# knucklehead hates Zoeller pumps



## 130 PLUMBER (Oct 22, 2009)

:no::no:


----------



## Redwood (Sep 8, 2008)

:laughing: No shortage of idiots on you tube... :laughing:


----------



## Widdershins (Feb 5, 2011)

That man doesn't deserve that pump. Somebody should take it away from him.


----------



## billy_awesome (Dec 19, 2011)

Love how people on youtube are ripping into him in the comments!
Here are a few of my favorites!

"Hmmmm Guess you are too dumb to know the hole is supposed to be there so the pump doesn't get air-locked.
Guess you were also too dumb to know that a check valve is needed.
Just another dumb plumbing video on you tube by someone that just doesn't know jack.﻿"
PlumbDum 10 hours ago

"you are a total moron....
you dont have a clue as to what you are talking about
do you work for the﻿ government??"
masterplumbermark 4 hours ago


----------



## 422 plumber (Jul 31, 2008)

I am sure he has a cross connection somewhere, too.
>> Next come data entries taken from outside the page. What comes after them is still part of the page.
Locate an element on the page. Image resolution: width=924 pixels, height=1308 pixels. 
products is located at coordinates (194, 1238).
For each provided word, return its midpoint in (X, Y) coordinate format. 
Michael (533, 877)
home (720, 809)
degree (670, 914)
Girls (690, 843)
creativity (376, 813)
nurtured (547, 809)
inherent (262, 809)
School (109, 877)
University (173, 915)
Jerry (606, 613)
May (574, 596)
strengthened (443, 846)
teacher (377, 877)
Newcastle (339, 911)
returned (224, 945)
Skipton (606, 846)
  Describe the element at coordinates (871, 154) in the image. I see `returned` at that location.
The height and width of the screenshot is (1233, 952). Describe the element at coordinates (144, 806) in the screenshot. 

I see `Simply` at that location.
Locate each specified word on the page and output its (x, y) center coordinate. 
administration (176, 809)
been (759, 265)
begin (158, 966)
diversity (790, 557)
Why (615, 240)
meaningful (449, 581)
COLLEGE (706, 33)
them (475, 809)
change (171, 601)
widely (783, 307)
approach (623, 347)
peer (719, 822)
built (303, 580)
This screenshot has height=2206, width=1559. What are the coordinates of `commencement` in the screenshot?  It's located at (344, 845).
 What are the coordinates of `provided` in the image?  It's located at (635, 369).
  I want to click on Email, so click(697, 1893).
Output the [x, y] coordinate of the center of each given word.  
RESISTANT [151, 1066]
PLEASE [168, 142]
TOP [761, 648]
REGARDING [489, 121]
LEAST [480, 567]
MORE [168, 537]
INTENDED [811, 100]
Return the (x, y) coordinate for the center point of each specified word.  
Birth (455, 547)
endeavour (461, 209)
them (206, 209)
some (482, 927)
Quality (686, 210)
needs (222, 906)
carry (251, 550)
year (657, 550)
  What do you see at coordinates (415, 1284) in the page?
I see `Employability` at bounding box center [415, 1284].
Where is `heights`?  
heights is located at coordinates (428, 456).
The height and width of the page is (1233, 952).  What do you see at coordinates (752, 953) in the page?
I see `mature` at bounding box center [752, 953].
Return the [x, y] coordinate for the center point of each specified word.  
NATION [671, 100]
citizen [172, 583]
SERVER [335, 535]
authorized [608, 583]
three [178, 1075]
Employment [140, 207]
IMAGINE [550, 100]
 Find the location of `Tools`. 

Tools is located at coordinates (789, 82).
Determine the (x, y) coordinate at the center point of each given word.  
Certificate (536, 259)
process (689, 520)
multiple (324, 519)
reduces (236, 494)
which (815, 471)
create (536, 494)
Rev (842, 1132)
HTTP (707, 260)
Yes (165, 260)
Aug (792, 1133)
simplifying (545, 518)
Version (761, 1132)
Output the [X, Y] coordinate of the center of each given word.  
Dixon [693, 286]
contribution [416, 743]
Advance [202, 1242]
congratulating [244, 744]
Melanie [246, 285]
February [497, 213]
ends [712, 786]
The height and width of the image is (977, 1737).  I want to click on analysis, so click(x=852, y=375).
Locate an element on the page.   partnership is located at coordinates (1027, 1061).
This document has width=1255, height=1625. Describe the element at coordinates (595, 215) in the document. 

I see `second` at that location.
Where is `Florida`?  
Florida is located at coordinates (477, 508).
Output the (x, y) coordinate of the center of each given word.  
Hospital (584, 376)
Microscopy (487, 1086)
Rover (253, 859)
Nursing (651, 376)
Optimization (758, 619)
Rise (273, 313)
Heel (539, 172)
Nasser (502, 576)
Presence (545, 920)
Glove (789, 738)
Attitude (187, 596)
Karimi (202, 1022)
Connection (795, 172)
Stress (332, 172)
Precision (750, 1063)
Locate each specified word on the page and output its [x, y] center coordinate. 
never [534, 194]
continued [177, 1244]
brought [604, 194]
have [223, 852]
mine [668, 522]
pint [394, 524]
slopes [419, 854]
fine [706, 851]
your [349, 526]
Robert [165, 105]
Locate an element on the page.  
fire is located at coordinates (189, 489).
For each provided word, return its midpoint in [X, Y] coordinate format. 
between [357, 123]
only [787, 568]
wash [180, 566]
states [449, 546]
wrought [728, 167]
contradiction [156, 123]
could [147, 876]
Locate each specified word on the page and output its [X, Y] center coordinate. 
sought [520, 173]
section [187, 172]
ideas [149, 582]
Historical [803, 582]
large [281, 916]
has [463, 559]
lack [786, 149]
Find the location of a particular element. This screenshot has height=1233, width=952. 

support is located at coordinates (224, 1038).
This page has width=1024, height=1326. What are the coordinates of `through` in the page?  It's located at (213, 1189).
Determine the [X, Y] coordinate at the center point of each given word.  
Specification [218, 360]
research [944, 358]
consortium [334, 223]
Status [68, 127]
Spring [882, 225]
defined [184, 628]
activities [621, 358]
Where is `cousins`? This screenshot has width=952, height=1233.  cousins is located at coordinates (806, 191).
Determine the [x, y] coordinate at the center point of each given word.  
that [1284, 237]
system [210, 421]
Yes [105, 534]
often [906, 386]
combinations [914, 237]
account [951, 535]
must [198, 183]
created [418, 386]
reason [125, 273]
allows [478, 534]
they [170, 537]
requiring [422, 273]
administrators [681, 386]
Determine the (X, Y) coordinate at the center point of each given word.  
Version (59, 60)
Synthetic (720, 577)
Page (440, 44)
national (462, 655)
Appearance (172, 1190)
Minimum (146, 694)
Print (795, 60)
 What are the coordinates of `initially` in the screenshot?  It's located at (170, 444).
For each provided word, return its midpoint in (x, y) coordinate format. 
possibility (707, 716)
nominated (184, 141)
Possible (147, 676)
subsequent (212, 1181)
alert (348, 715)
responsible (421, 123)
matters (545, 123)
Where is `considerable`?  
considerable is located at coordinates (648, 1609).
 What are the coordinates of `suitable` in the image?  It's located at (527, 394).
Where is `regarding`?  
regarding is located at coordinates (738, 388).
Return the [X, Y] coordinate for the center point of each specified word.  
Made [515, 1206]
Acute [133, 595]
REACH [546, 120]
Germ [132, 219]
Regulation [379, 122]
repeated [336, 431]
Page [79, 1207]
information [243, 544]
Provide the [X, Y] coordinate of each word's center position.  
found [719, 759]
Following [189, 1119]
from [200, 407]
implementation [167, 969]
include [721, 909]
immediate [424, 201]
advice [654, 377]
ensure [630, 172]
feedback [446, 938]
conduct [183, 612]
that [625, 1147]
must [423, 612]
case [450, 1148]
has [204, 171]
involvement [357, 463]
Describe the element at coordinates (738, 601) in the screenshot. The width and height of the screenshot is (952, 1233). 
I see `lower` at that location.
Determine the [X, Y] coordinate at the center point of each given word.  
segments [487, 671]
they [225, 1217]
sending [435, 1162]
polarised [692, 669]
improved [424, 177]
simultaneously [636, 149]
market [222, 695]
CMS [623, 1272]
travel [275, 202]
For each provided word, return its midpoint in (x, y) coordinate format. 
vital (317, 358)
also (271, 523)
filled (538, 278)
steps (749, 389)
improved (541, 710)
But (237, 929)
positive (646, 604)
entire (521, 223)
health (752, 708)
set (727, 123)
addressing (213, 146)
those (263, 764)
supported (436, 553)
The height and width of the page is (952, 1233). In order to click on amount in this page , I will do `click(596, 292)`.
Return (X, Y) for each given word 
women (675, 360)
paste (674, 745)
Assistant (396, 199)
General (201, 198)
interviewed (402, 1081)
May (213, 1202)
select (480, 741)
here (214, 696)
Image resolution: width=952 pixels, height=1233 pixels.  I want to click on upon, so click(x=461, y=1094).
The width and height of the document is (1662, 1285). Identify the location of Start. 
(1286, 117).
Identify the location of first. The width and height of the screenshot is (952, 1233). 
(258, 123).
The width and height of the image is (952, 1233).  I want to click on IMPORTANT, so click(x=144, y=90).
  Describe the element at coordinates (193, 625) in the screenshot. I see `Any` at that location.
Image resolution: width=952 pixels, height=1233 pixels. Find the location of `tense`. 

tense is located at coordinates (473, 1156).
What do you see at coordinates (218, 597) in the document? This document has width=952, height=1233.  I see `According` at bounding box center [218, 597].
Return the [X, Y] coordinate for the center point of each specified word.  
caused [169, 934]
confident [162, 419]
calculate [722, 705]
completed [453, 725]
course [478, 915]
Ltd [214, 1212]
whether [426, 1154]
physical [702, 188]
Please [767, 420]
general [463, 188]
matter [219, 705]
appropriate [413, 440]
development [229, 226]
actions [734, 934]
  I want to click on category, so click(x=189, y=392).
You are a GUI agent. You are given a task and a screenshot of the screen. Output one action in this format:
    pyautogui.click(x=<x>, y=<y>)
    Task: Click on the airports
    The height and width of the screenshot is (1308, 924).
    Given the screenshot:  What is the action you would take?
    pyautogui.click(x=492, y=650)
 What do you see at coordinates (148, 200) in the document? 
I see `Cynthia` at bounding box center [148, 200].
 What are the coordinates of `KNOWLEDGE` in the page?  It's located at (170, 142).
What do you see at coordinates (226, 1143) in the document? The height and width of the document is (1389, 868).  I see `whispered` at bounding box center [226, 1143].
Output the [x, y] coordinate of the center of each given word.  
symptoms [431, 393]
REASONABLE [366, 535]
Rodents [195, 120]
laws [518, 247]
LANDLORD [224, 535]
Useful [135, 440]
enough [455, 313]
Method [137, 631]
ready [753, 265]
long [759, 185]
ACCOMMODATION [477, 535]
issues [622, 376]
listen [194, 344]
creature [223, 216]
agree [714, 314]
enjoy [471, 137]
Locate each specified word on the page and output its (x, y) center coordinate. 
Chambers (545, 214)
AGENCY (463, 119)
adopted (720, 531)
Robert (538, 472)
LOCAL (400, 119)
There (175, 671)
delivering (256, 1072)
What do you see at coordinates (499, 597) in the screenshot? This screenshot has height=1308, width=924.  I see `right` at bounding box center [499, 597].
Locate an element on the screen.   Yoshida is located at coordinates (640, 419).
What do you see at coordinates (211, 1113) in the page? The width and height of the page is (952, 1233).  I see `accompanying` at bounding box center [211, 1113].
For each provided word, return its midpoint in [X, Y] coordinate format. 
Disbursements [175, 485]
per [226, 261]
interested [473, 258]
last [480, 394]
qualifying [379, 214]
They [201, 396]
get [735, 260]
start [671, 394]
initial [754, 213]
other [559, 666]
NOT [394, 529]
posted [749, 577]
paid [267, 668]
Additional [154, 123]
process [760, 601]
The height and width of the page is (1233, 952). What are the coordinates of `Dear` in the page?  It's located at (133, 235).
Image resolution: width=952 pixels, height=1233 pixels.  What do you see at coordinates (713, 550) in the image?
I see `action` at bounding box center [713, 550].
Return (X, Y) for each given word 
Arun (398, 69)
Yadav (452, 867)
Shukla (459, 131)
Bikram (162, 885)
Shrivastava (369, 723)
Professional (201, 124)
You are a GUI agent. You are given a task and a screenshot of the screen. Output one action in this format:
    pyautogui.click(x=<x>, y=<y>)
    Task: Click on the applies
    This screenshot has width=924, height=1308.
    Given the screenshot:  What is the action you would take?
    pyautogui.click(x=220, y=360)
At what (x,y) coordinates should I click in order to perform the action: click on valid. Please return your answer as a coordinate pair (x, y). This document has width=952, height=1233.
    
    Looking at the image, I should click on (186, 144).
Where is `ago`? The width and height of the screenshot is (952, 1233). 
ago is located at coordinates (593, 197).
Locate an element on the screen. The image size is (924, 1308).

Seems like the type to hook up a garden hose to a ortho weed killer bottle that screws on to the end of the hose.


----------



## easttexasplumb (Oct 13, 2010)

billy_awesome said:


> Love how people on youtube are ripping into him in the comments!
> Here are a few of my favorites!
> 
> "Hmmmm Guess you are too dumb to know the hole is supposed to be there so the pump doesn't get air-locked.
> ...


Some of the names of the recent people commenting look familar. :laughing:


----------



## DUNBAR PLUMBING (Sep 11, 2008)

I just posted but I kept it tame.


----------



## Tommy plumber (Feb 19, 2010)

Probably the same idiot who returns an electric W/H back to Home Depot several times because he thinks the ones he's buying all have burnt out elements......:laughing:


----------



## Turd Chaser (Dec 1, 2011)

What a moron...I do like the smurf pajama pants at the end. Nice touch. The Zoeller M53 is a rock solid pump, actually all zoeller pumps are rock solid.


----------



## DUNBAR PLUMBING (Sep 11, 2008)

*Every one of you who commented on this video, or has the capability to do so, click on the thumbs down and give it a negative rating.*


----------



## 130 PLUMBER (Oct 22, 2009)

DUNBAR PLUMBING said:


> *Every one of you who commented on this video, or has the capability to do so, click on the thumbs down and give it a negative rating.*


Just did it!!:laughing::laughing::laughing:


----------



## AlbacoreShuffle (Aug 28, 2011)

DUNBAR PLUMBING said:


> *Every one of you who commented on this video, or has the capability to do so, click on the thumbs down and give it a negative rating.*


I did it but what does it do ?


----------